In New York, the NYC Connected Learning project plans to provide computer training, desktop computers, educational software, and free broadband access for one year to more than 18,000 low-income sixth graders and their families in 100 high-need public middle schools in New York City. The not-for-profit organization Computers for Youth will conduct computer training for parents and students in English, Spanish, and other languages to enhance digital literacy and increase the relevance of broadband to people's everyday lives. As a result of this project, more than 12,000 households are expected to subscribe to broadband beyond the free year-long subscription period.

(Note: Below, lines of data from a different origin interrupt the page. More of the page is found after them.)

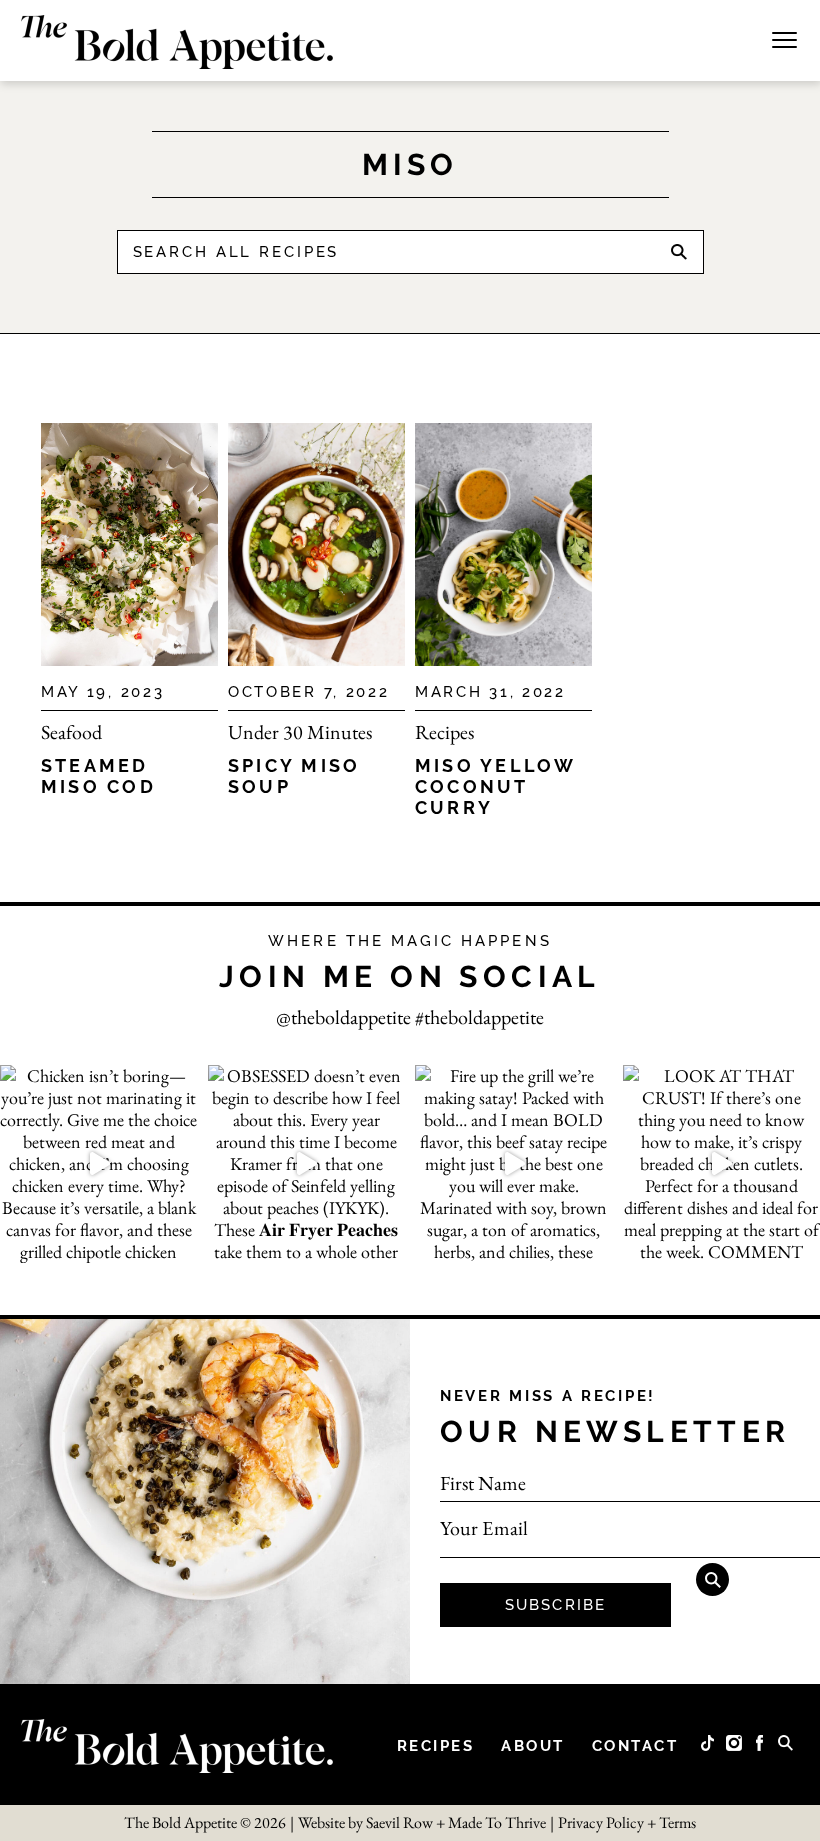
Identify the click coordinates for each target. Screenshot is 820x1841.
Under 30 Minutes (300, 732)
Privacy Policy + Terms (627, 1822)
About (533, 1746)
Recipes (444, 732)
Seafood (71, 732)
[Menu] (784, 37)
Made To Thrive (497, 1822)
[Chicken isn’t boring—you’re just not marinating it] (99, 1164)
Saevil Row (399, 1822)
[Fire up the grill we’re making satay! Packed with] (514, 1164)
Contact (635, 1746)
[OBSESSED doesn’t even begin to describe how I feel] (307, 1164)
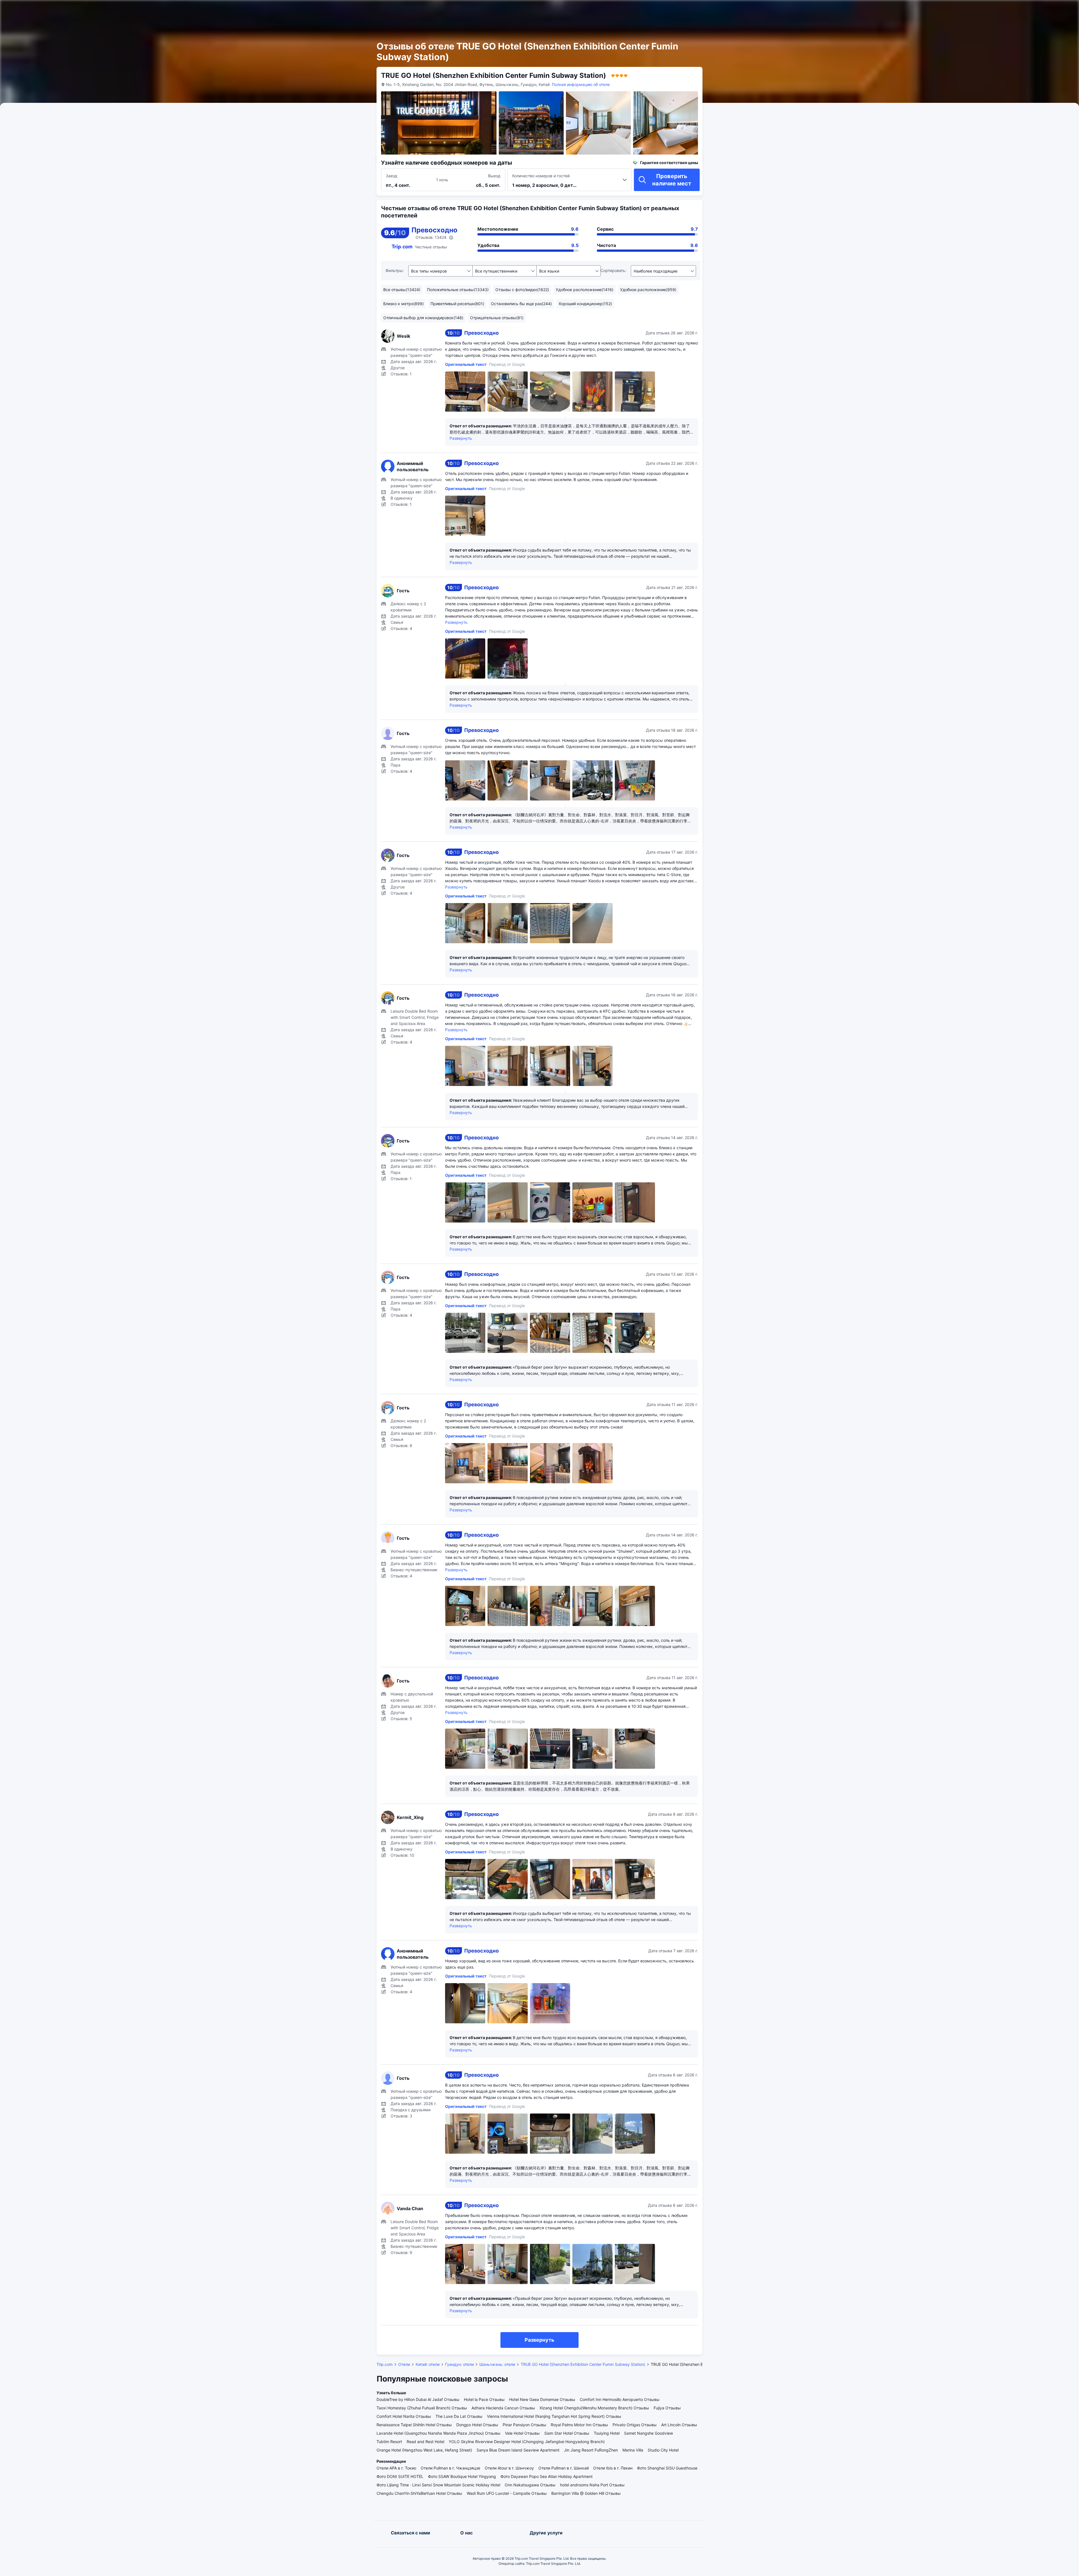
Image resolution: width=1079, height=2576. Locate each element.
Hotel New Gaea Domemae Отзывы (542, 2399)
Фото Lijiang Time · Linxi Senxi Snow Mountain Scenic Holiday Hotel (438, 2484)
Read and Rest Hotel (425, 2441)
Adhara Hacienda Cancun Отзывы (503, 2407)
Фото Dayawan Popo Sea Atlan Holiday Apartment (546, 2476)
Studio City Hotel (663, 2450)
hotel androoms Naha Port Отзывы (592, 2484)
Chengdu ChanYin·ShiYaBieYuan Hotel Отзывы (419, 2493)
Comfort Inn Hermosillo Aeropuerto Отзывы (619, 2399)
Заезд (391, 175)
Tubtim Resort (389, 2441)
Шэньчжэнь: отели (497, 2364)
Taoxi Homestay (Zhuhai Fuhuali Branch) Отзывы (422, 2407)
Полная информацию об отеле (581, 84)
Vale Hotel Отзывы (522, 2433)
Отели (404, 2364)
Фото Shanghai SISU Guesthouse (667, 2468)
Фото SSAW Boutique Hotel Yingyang (462, 2476)
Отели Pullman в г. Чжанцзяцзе (450, 2468)
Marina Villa (632, 2450)
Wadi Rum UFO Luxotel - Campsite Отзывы (507, 2493)
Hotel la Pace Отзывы (484, 2399)
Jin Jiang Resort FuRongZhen (591, 2450)
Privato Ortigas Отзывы (635, 2424)
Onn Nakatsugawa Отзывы (530, 2484)
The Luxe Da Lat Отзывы (459, 2416)
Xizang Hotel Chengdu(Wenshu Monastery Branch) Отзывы (594, 2407)
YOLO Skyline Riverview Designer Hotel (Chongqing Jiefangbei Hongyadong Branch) (527, 2441)
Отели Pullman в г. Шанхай (563, 2468)
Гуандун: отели (459, 2364)
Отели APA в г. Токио (396, 2468)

In California, Computers for Youth will partner with the Los Angeles Unified School District to increase broadband technology awareness, help students succeed academically, and increase family involvement in their children's education through computer and Internet tools. The project will provide 15,000 sixth-grade students and their families with computer training, after which they will receive a refurbished computer with educational software. Nearly 8,000 households are anticipated to become new broadband subscribers as a result of this project.
"These critical investments will expand computer and Internet services to students and families in need to help them succeed in school and make them full participants in today's 21st century information economy," Locke said. "Having access to the Internet's economic, health and educational benefits should be as much of a fundamental American right as attending a quality school or feeling safe when you walk down the street."
The Department of Commerce's National Telecommunications and Information Administration's (NTIA) Broadband Technology Opportunities Program (BTOP), funded by the Recovery Act, provides grants to support the deployment of broadband infrastructure, enhance and expand public computer centers, and encourage sustainable adoption of broadband service.
NTIA received more than 1,800 applications proposing projects totaling nearly $19 billion during the first BTOP funding round and is currently awarding grants on a rolling basis. NTIA just received a second round of applications in the BTOP Sustainable Broadband Adoption and Public Computer Center grant categories, and is currently accepting applications in the BTOP Comprehensive Community Infrastructure grant category through March 26, 2010.
The American Recovery and Reinvestment Act provided a total of $7.2 billion to NTIA and the Department of Agriculture's Rural Utilities Service (RUS) to fund projects that will expand access to and adoption of broadband services. Of that funding, NTIA will utilize $4.7 billion for grants to deploy broadband infrastructure in the United States, expand public computer center capacity, and encourage sustainable adoption of broadband service. NTIA will announce all grant awards by September 30, 2010.